Why have you skipped some of the rows posted for primary? E.g. the
sequential scans info?

Anyway, I think new data are not going to help us as the issue resolved
somehow, so the current data are unlikely to show the original cause.

You can either wait whether it happens again, or dig in the logs to see
if / why the autovacuum was not running on this table.

Tomas


Re: Hot Standby performance issue

From
Tomas Vondra
Date:
On 28.10.2013 21:23, sparikh wrote:
> Hi,
>
> Yes, you are right. The table is the biggest one . Please find below the
> information you requested. I agree the fact that autovacuum ran on this
> table would fix the performance issue on standby does not sound very
> convincing. But that is the only thing I could correlate when the query on
> standby started working again. Otherwise there is absolutely no changes at
> code level , database level or OS level.
> As of now query is still working fine on standby.
>
> I may be wrong, but could it be the case that standby disk was too much
> fragmented compare to primary and autovaccum on primary fixed that.
> (Assuming autovacuum on primary internally triggers the same on standby)

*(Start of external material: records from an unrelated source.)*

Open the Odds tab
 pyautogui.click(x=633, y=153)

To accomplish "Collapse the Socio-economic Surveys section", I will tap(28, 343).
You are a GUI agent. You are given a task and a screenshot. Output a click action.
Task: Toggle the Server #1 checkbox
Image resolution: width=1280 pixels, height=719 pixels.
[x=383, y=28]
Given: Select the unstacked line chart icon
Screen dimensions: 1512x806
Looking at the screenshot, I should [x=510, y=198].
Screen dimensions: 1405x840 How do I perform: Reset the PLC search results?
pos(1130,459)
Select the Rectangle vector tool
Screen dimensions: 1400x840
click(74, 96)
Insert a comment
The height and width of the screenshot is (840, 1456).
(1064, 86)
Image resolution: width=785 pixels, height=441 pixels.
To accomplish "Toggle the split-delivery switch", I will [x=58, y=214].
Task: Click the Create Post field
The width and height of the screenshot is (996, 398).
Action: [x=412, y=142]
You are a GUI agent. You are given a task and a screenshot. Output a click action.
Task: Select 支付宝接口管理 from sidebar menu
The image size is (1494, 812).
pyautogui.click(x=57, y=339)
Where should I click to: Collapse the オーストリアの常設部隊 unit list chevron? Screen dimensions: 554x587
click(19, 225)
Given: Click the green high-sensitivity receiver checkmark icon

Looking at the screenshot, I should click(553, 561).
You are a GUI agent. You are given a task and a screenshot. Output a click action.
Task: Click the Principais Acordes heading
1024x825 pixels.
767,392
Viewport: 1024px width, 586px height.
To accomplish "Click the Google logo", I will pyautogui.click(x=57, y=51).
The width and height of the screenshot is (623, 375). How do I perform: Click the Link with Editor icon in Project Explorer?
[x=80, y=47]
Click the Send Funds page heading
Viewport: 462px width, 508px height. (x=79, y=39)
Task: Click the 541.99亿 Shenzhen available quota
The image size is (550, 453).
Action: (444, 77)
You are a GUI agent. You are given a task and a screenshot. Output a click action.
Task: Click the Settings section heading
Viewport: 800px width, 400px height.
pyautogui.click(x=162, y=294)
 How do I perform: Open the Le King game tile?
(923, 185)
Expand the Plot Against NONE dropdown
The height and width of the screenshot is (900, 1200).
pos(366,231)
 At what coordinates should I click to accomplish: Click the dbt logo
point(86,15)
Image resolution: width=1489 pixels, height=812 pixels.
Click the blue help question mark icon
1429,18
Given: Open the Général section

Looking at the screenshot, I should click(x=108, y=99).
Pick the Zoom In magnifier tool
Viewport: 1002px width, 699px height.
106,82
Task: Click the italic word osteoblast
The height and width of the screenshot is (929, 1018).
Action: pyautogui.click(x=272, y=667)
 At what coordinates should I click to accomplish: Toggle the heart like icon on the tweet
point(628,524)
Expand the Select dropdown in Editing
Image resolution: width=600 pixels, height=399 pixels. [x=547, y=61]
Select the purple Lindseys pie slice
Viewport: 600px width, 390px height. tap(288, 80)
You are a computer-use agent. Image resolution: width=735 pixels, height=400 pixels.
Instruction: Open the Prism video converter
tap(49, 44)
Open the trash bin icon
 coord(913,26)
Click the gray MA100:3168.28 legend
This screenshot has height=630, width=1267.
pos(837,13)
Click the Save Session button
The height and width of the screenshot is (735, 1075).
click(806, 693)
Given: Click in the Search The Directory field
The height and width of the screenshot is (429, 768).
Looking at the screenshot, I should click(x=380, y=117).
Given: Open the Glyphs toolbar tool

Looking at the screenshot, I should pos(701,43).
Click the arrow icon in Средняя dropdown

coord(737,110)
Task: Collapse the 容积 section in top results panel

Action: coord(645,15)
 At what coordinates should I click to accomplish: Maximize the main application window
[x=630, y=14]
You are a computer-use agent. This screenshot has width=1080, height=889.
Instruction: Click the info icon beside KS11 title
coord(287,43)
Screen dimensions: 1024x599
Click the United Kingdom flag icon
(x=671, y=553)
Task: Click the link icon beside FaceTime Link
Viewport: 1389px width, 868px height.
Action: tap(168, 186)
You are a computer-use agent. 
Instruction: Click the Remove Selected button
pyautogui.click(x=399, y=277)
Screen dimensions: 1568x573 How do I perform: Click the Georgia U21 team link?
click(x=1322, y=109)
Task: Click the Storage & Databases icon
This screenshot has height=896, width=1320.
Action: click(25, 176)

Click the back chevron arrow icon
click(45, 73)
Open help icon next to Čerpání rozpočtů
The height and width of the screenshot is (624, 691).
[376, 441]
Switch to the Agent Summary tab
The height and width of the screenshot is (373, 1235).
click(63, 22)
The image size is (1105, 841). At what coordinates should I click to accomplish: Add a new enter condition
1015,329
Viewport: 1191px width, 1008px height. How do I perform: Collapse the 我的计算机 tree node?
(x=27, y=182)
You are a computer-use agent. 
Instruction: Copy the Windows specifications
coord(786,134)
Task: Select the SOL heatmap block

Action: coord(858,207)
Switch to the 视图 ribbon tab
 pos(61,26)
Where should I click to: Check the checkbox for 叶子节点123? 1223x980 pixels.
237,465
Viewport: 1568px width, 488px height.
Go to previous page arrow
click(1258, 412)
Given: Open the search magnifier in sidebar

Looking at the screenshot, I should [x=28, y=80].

I find it very unlikely, but you didn't gave us necessary data (say, how
much free space was on the disks, etc.). The best way to pinpoint the
issue would be to run some profiler (which we have repeatedly asked you
to do), but now that the issue disappeared we can only guess.

Please monitor the system and if it happens again run perf or other
profiler so that we know where the time is spent.

Tomas